Und dann? Sollte zum Beispiel die Kita in Halle-Neustadt, einem Stadtteil mit hohem Anteil von Kinderarmut und Menschen mit Migrationshintergrund, ausschließlich das Quartier Halle-Neustadt abbilden?
Das ist schwierig zu sagen. Ich glaube, wenn man die Lebenswelt der Kinder ernst nimmt, ist das nicht anders möglich. In den USA gibt es das Busing: Kinder werden von einem Quartier in das andere gebracht, um so etwas wie Diversität herzustellen. Aus der Perspektive von Kindern, die dann weitere Wege hätten, ist das sehr schwierig – auch aus der Perspektive des Lebensalltags von Eltern. Wenn man hochgradig segregierte, also entmischte Bezirke hat, ist das nicht nur eine Frage des Bildungssystems, sondern von Stadtplanung und Stadtentwicklung.

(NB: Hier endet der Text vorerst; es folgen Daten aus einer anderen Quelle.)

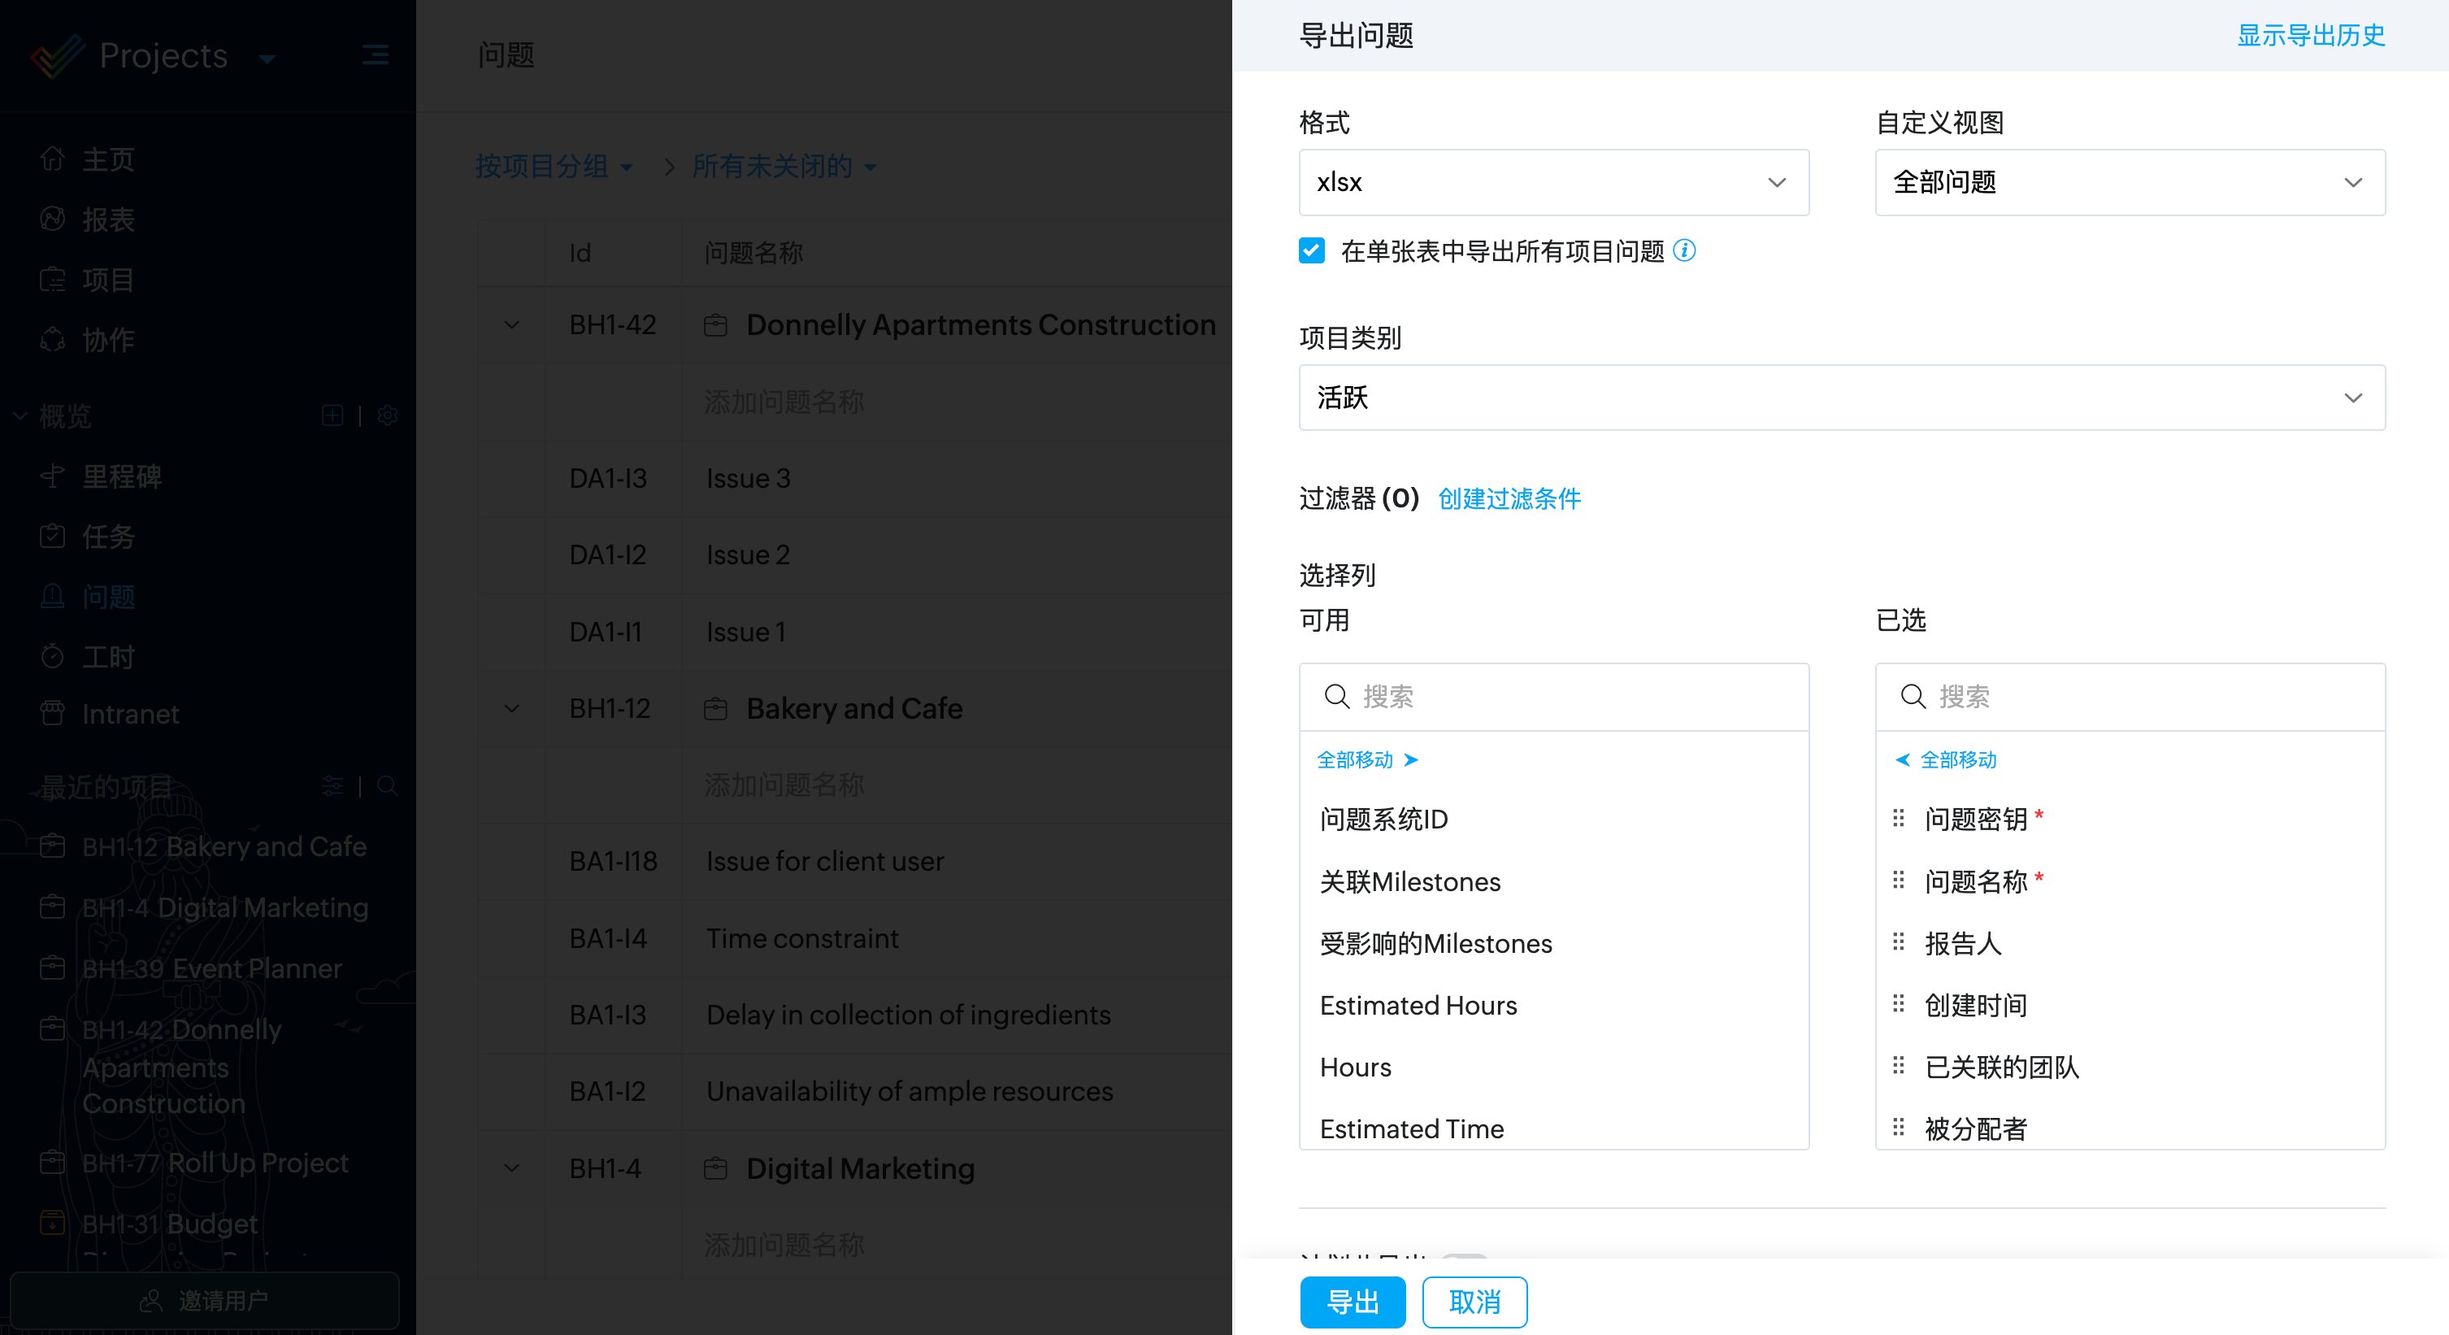Screen dimensions: 2449x1335
Task: Open the 格式 xlsx format dropdown
Action: pos(1553,183)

Warum ist Durchmischung aus Ihrer Sicht wichtig?
Ich würde sagen, sie ist aus pädagogischer und zivilgesellschaftlicher Sicht der bessere Weg. Frühe Auseinanderdifferenzierung, frühe Spaltung bedeutet, dass man immer wieder in der gleichen Blase bleibt. Ein weiterer Punkt: Man weiß, dass die Fördermöglichkeiten von benachteiligten Kindern geringer sind in entmischten Einrichtungen, in denen viele Kinder mit Herausforderungen welcher Art auch immer zusammenkommen. Für mich ist es auch eine Frage der Solidarität, dass in gemischten Gruppen Kinder mitgezogen werden, die beispielsweise sprachliche Schwierigkeiten haben. Sie profitieren von Gleichaltrigen, die einen anderen Stand haben.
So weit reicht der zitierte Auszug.